■ **WHAT TO WORK ON**
Which lines in the items below contain the string "width"? Select each such line in full, treating uppercase and lowercase as different.
=== DATA IN THIS EXERCISE ===
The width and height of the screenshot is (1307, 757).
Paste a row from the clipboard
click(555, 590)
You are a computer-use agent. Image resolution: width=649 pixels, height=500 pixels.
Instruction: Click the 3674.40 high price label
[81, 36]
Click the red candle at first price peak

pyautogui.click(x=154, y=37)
===
■ **EXERCISE RESPONSE**
The width and height of the screenshot is (1307, 757).
You are a computer-use agent. Image resolution: width=649 pixels, height=500 pixels.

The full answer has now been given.